L' exploration électrophysiologique (ou exploration électrophysiologique endocavitaire ou EEP) est un examen de cardiologie réalisé à l'aide de cathéters (ou sondes d'électrophysiologie de diagnostic) montés dans le cœur. Son objectif est de mettre en évidence des troubles de conduction, de localiser des voies de conduction accessoires, ou des foyers ectopiques en recueillant les signaux électriques cardiaques.

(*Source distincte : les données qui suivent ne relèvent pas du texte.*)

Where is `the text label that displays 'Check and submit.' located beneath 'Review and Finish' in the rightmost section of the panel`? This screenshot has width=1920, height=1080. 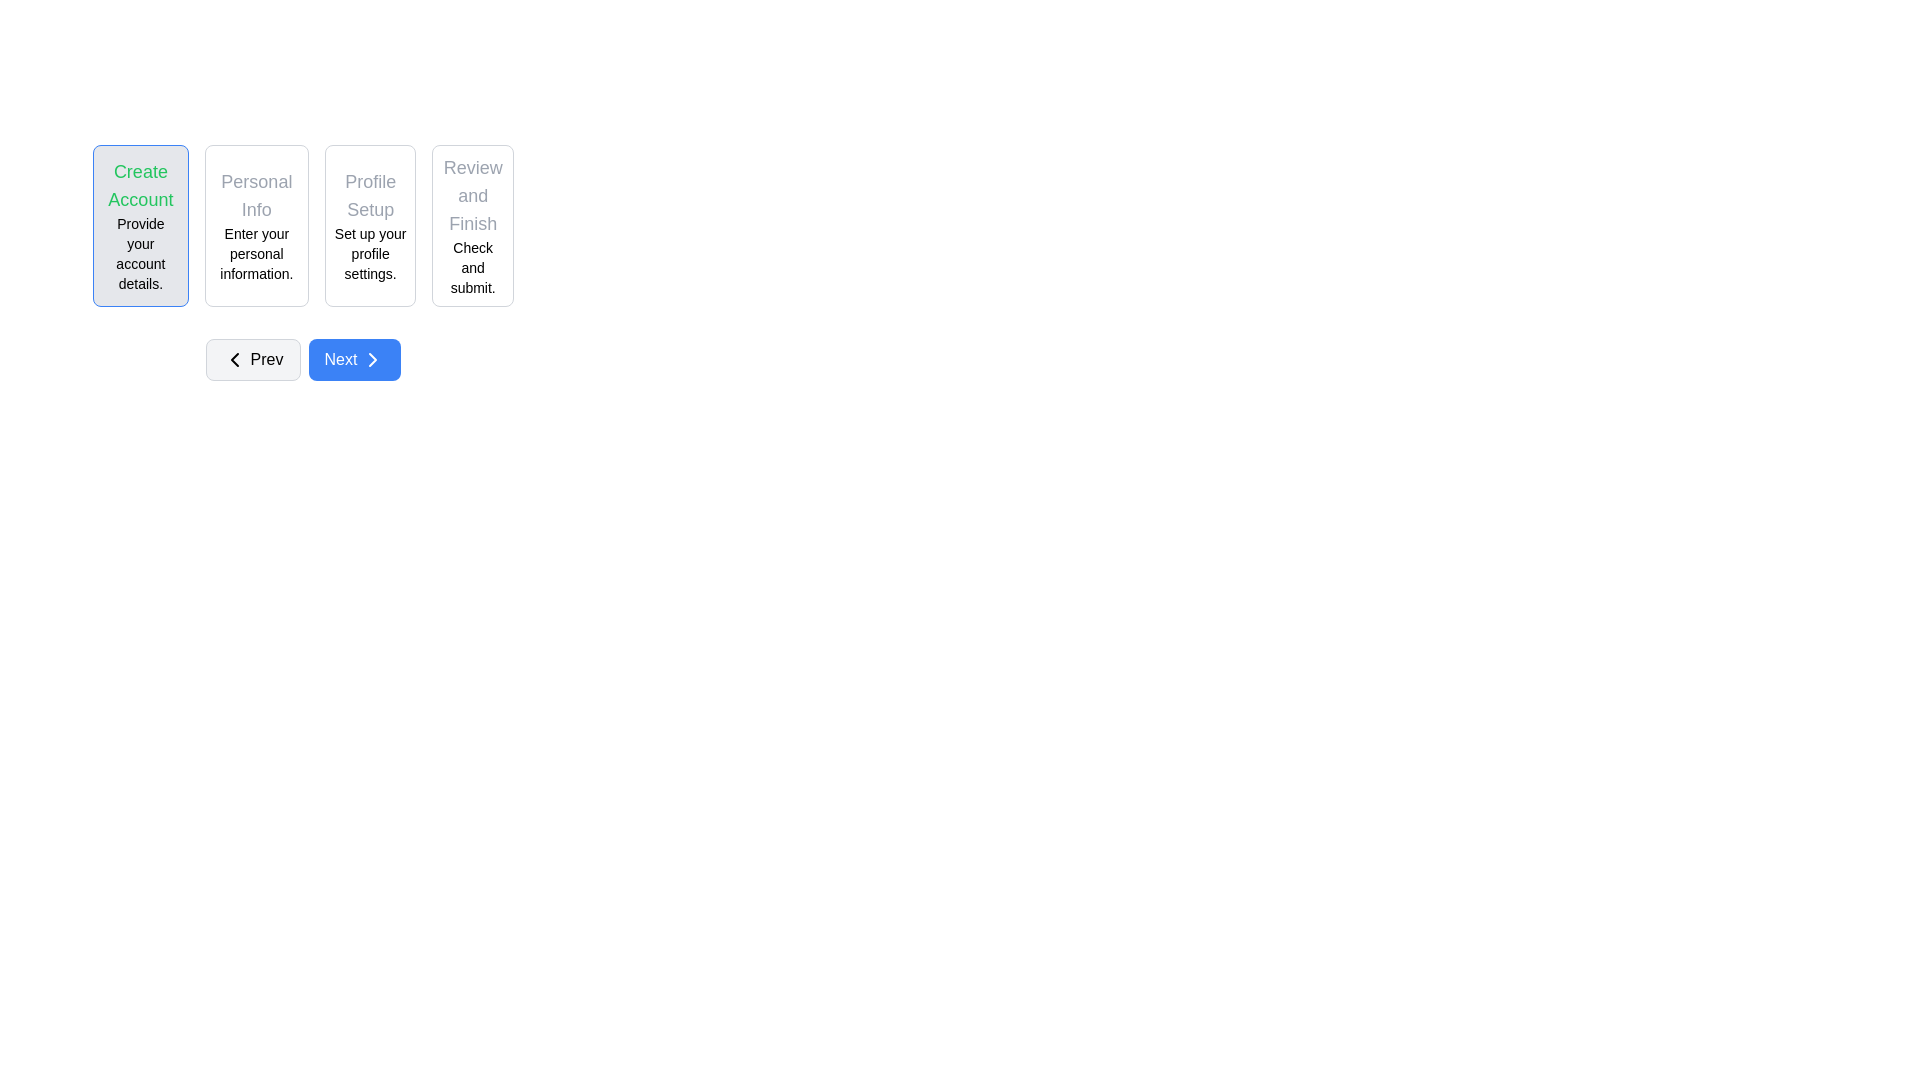
the text label that displays 'Check and submit.' located beneath 'Review and Finish' in the rightmost section of the panel is located at coordinates (472, 266).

Elle peut être complétée par des tests médicamenteux et peut être le prélude à une section (ou ablation) de certaines structures cardiaques intervenant dans la genèse des troubles du rythme.

Historique modifier

Les premières explorations datent des années 1960 avec l'enregistrement de l'activité électrique du faisceau de His par voie intra-cardiaque[1].

En 1967, la stimulation de l'oreillette droite permet de déclencher et d'arrêter une tachycardie lors d'un syndrome de Wolff-Parkinson-White[2]. La stimulation ventriculaire droite programmée, permettant de déclencher ou d'arrêter une tachycardie ventriculaire, fait son apparition vers le début des années 1970[3].

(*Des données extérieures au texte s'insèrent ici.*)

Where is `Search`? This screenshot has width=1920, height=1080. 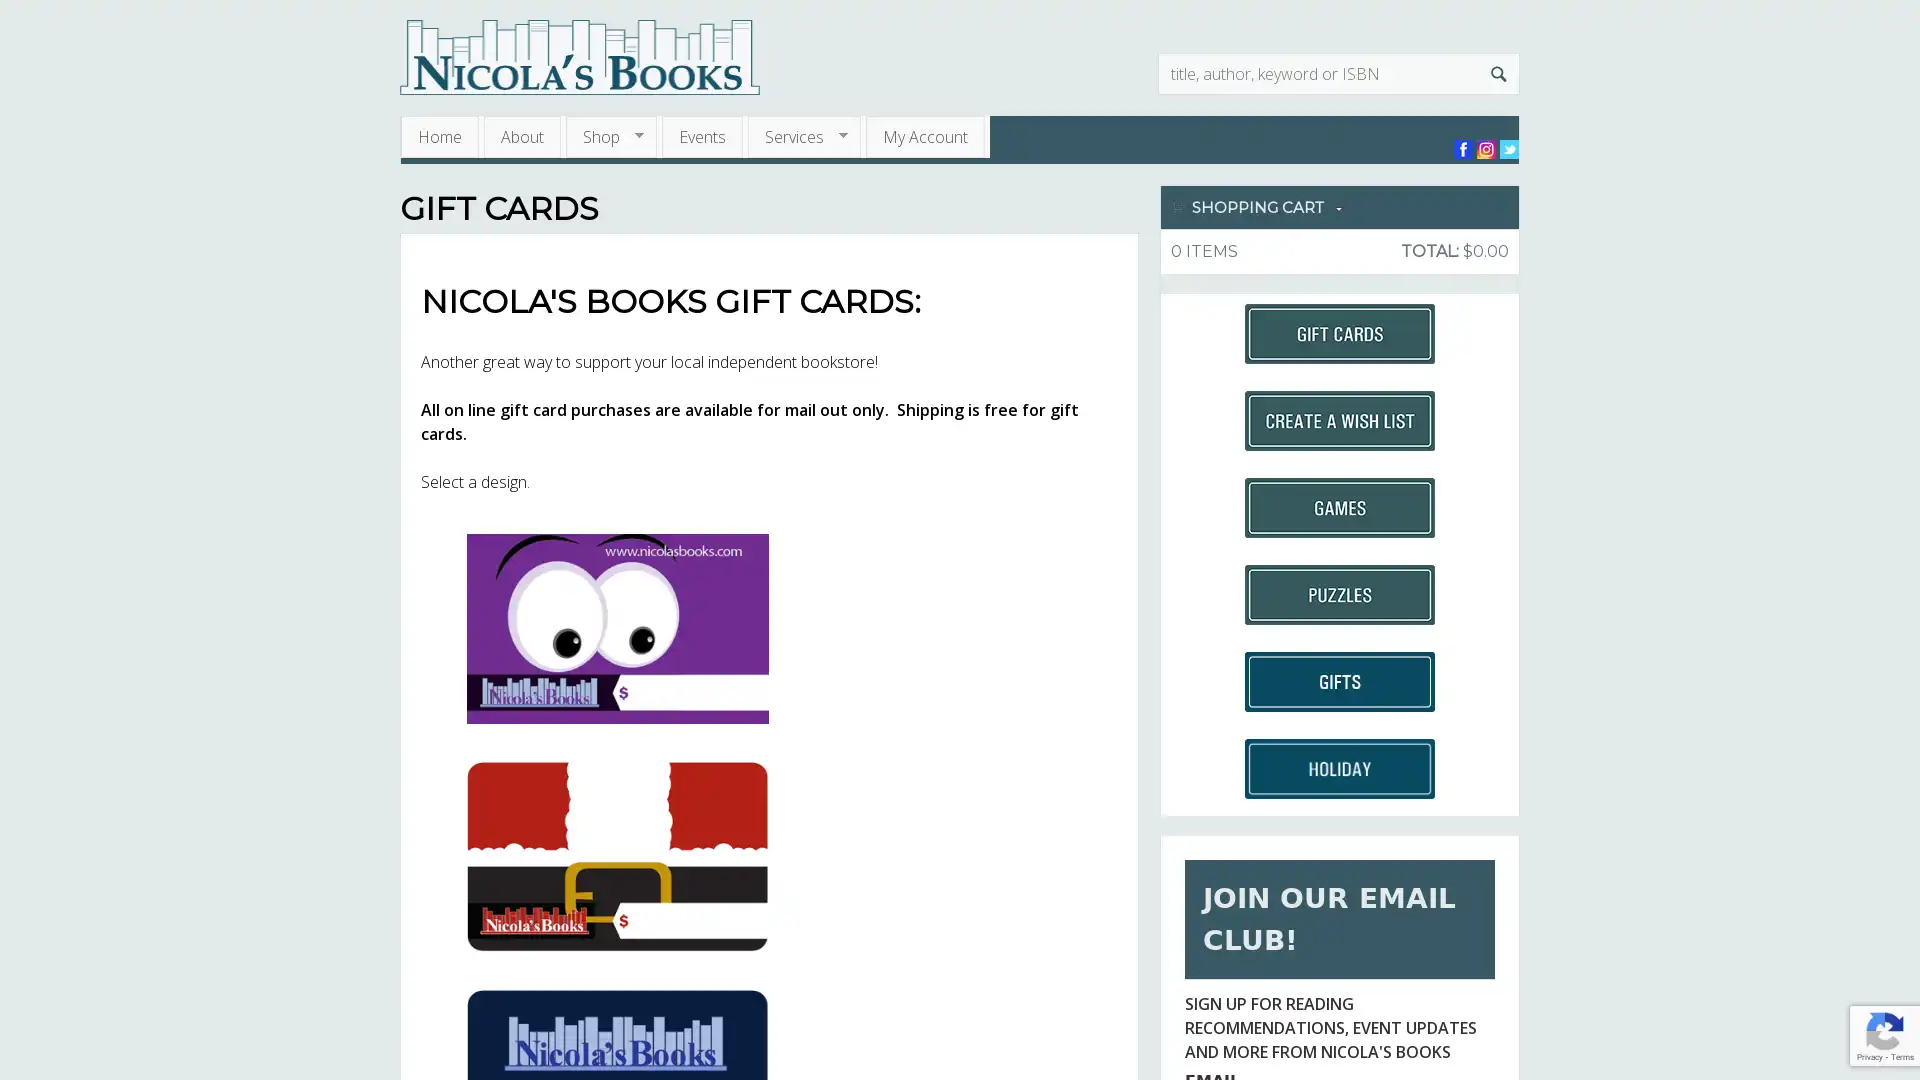 Search is located at coordinates (1498, 72).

Les premiers traitements par voie endo-cavitaire datent du début des années 1980 avec la délivrance de chocs électriques détruisant le faisceau de His[4]. On parlait alors de techniques de « fulguration » qui ont été appliqués dans les flutters auriculaires à partir de la fin des années 1980[5]. L'utilisation d'un courant de radio-fréquence, permettant un échauffement électif d'une petite région du cœur, devient progressivement la norme après une première publication en 1987[6].

Matériel modifier

La réalisation d'une exploration nécessite l'introduction dans l'organisme du patient d'une ou plusieurs sondes, reliées à une console. Le placement des sondes nécessite un appareil de scopie permettant de visualiser en temps réel le positionnement de chacune d'entre elles au niveau des cavités cardiaques.

Les sondes modifier

Elles sont caractérisées par le nombre d'électrodes situées à leur extrémité. On parle ainsi de sondes bipolaires (deux électrodes), quadripolaires (quatre), décapolaires… Elles sont disponibles en plusieurs diamètres, avec différentes formes à leur extrémité. Elles sont d'usage unique et stérile. Elles sont reliées à la console d'électrophysiologie par l'intermédiaire d'un câble.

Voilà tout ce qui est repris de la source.